### PROVIDED RECORDS
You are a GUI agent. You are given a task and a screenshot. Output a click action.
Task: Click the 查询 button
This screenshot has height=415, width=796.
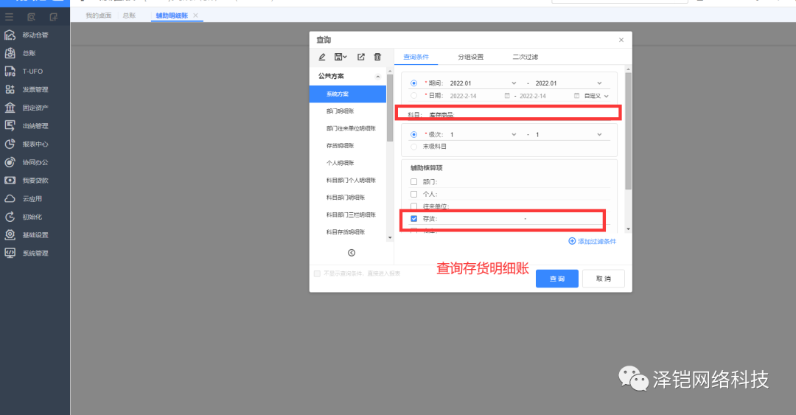(557, 279)
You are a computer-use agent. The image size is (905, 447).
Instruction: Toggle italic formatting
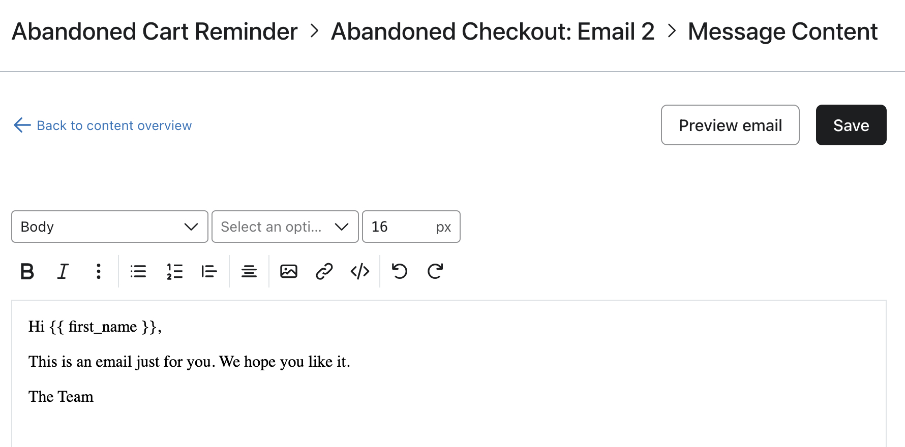click(x=63, y=271)
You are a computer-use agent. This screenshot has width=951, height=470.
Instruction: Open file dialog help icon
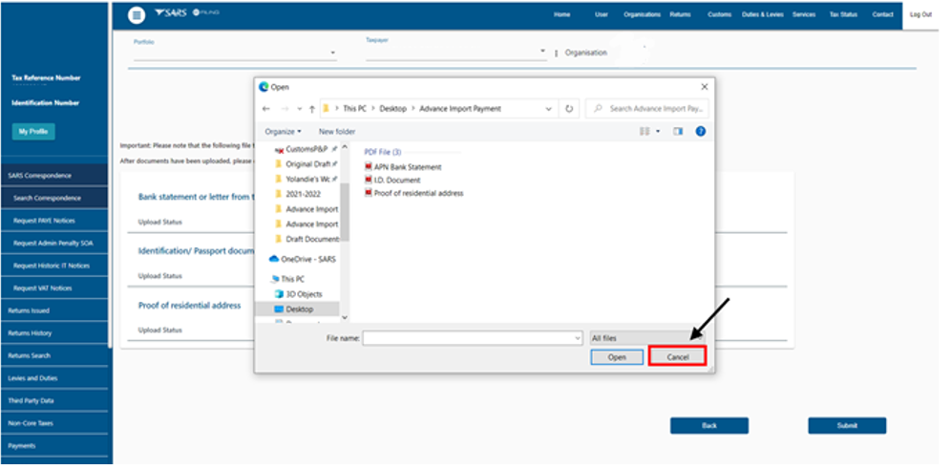pos(701,131)
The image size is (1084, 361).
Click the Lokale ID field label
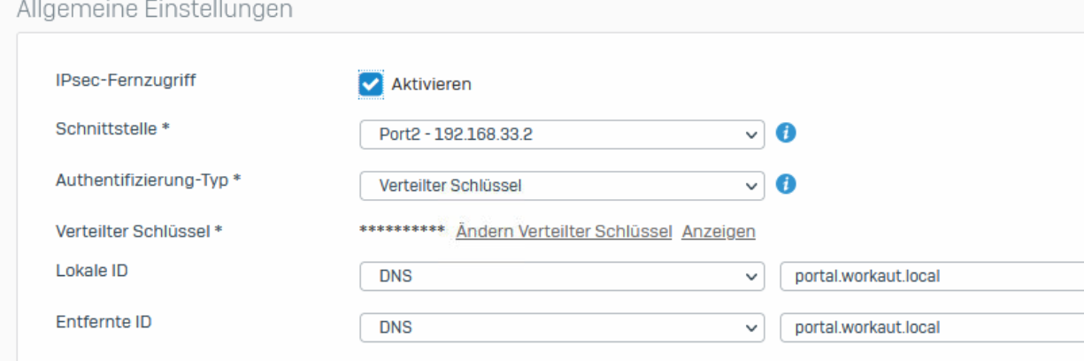pyautogui.click(x=91, y=271)

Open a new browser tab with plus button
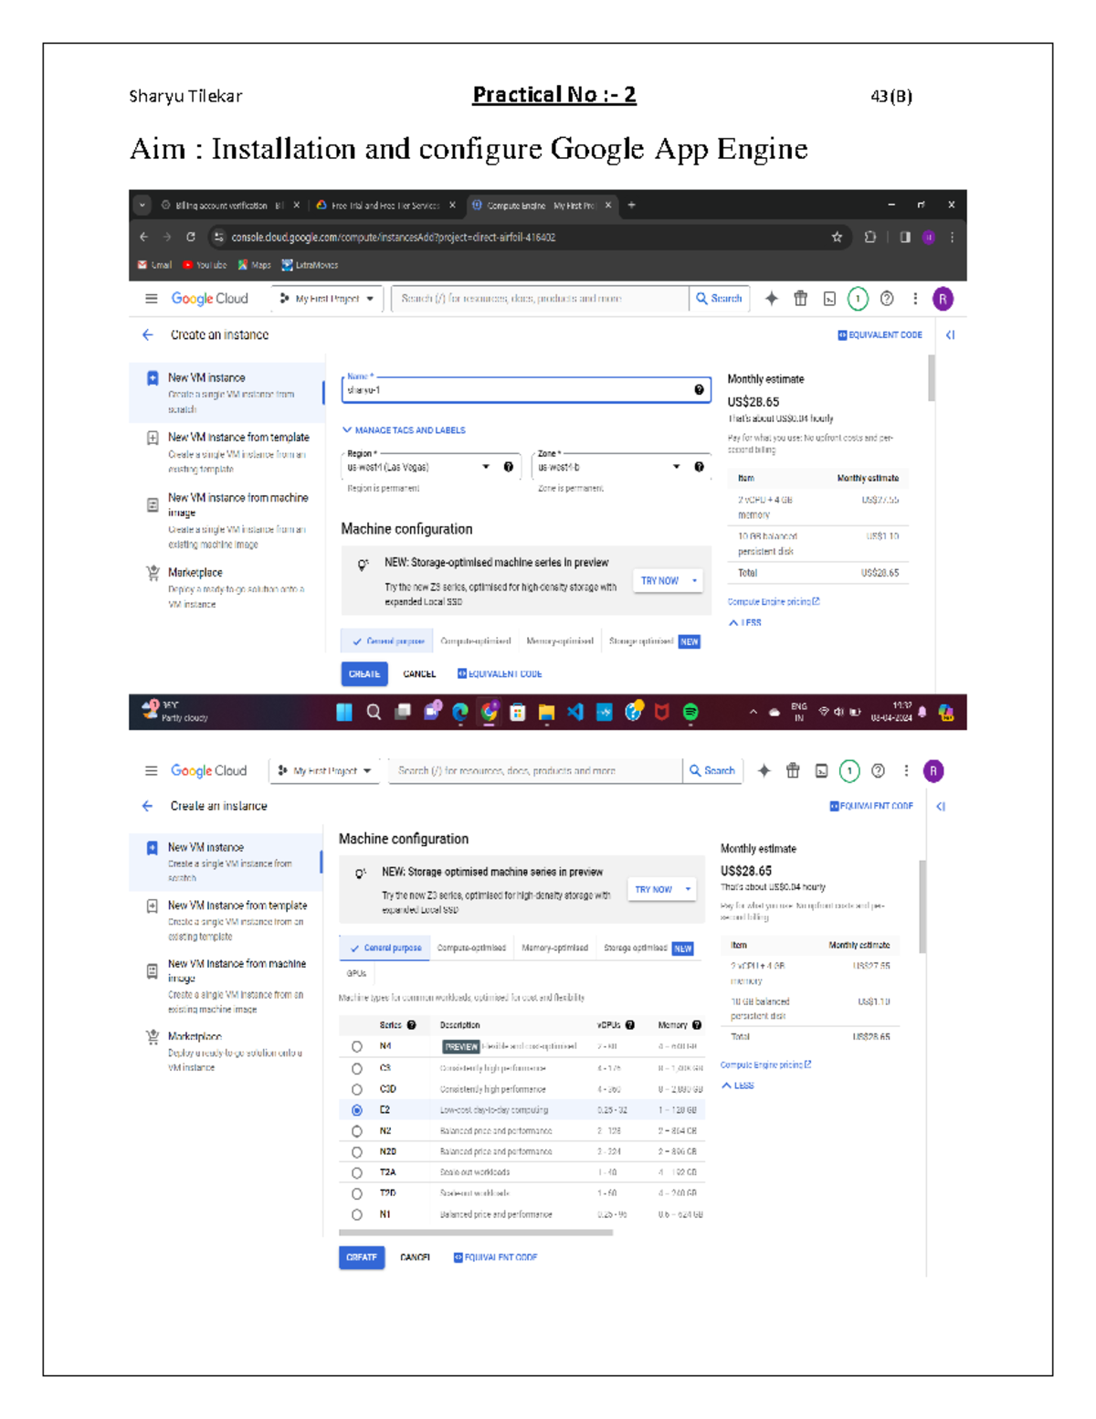click(x=631, y=206)
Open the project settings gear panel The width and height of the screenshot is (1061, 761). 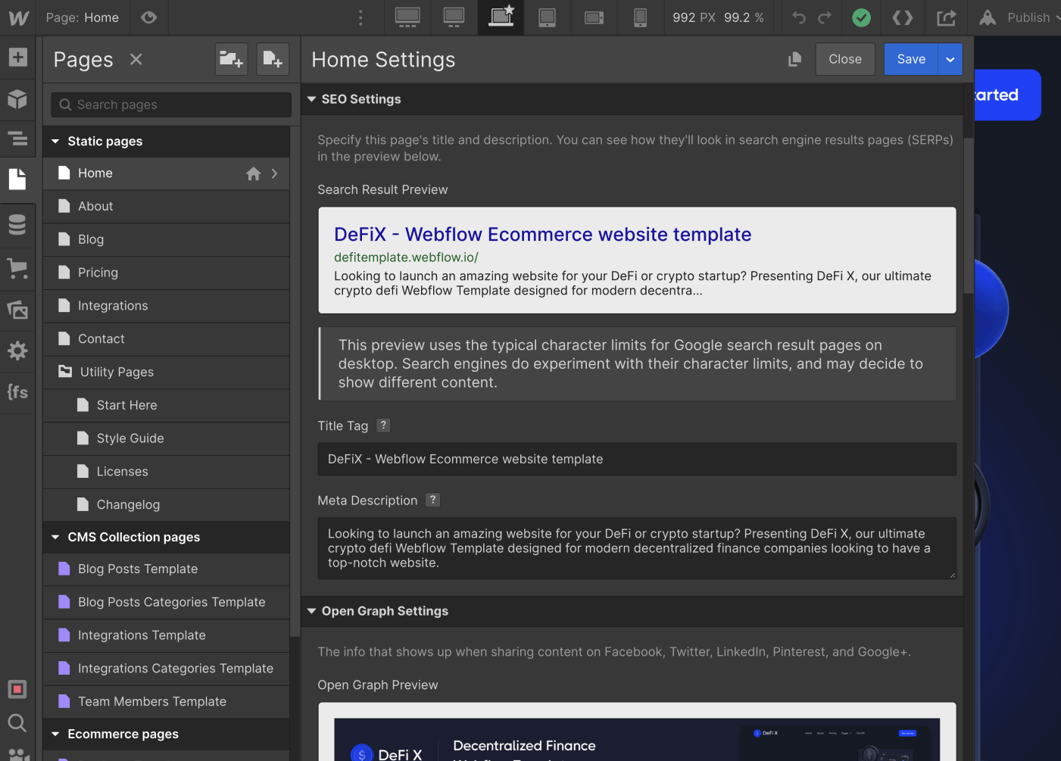tap(17, 351)
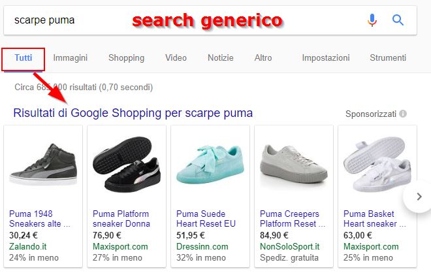Viewport: 431px width, 275px height.
Task: Open the Puma Creepers Platform listing link
Action: coord(289,219)
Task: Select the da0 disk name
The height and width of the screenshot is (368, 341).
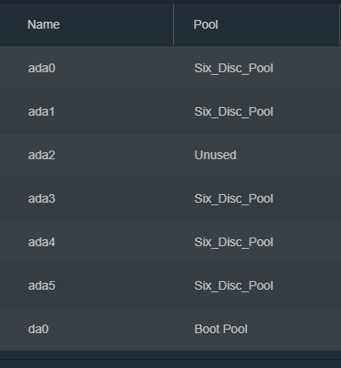Action: click(x=38, y=329)
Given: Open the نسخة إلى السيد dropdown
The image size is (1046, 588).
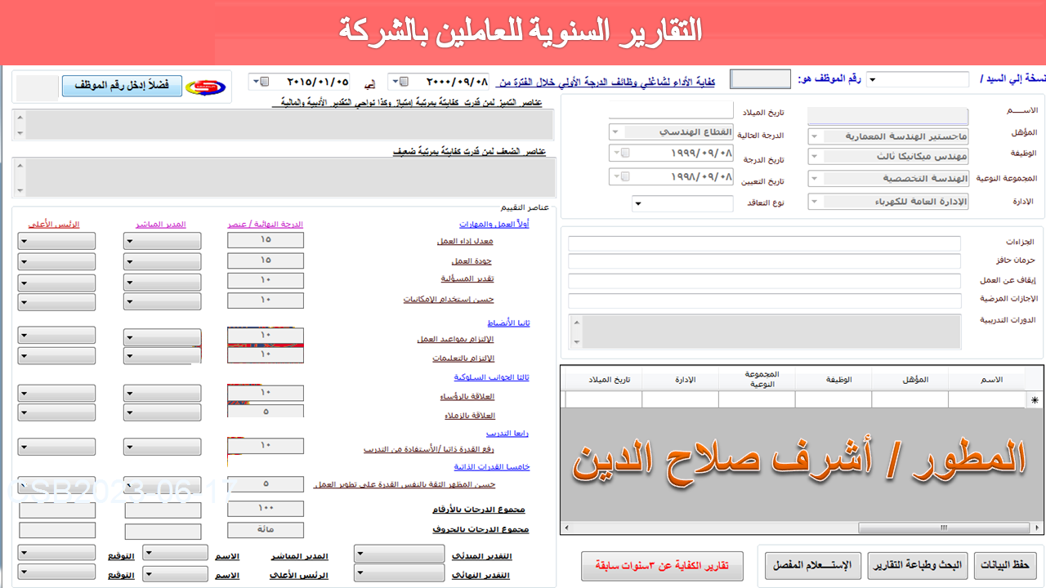Looking at the screenshot, I should click(872, 80).
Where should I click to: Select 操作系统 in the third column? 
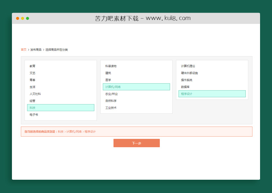coord(186,80)
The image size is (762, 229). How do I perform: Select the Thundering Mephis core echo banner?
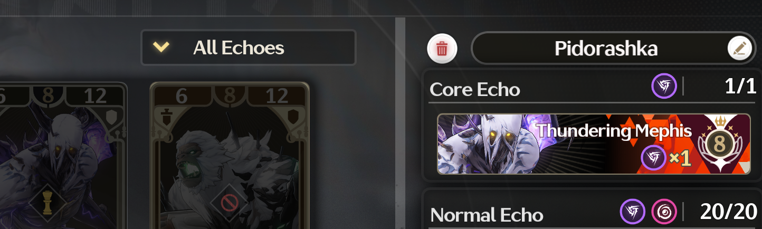pyautogui.click(x=594, y=144)
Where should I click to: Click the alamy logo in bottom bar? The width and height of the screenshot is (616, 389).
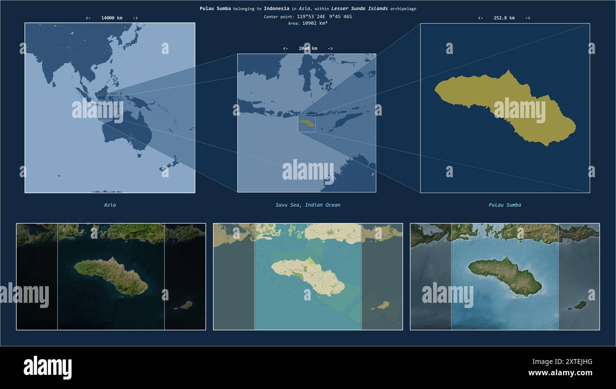coord(48,367)

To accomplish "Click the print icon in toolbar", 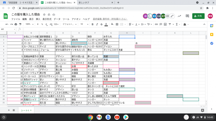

### WHAT YOU HAVE TO DO
Starting at the line that holds "Where should I click to: Click", retype every line through the end of the data, both ends included. Pictures stay out of the copy.

### SOLUTION TO THE PROBLEM
Where should I click to: Click the alamy logo in bottom bar? The width and height of the screenshot is (616, 389).
coord(48,367)

To accomplish "Click the print icon in toolbar", 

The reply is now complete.